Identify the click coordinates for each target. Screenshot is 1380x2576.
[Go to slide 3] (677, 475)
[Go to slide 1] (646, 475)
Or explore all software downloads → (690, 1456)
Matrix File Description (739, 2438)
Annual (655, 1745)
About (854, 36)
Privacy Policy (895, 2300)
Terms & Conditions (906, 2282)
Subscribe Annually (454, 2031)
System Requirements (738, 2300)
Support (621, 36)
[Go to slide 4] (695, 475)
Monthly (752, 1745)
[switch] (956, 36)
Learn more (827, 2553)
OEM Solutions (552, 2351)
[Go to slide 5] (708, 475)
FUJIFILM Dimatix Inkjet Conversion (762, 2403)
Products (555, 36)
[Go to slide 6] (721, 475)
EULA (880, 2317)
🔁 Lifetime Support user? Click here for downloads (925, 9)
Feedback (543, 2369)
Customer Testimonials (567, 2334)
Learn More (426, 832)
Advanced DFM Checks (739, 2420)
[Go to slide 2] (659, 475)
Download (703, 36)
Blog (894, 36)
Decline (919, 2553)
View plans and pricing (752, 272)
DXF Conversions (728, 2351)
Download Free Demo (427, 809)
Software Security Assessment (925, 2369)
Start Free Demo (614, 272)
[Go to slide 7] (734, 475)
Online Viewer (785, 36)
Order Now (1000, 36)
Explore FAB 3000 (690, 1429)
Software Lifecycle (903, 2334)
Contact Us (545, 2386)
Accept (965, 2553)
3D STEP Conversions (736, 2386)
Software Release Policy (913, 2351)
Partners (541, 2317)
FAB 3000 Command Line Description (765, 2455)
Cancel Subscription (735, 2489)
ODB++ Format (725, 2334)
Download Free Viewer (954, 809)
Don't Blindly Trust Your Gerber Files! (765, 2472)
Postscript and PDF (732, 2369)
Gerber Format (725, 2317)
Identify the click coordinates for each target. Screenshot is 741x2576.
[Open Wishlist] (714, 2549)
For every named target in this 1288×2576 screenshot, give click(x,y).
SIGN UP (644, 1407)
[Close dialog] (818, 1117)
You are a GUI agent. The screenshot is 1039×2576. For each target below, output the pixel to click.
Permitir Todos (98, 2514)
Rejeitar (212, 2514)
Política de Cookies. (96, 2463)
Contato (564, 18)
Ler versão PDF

TASK OBJECTIVE =
Only the lines from the one with "For every named" to the end of the listing are wanted. Print them exactly, keeping both ends.

OUTPUT FOR THIS EXERCISE =
For every named target in this 1288×2576 screenshot, give click(x,y).
SIGN UP (644, 1407)
[Close dialog] (818, 1117)
You are a GUI agent. The screenshot is 1039×2576. For each target below, output the pixel to click.
Permitir Todos (98, 2514)
Rejeitar (212, 2514)
Política de Cookies. (96, 2463)
Contato (564, 18)
Ler versão PDF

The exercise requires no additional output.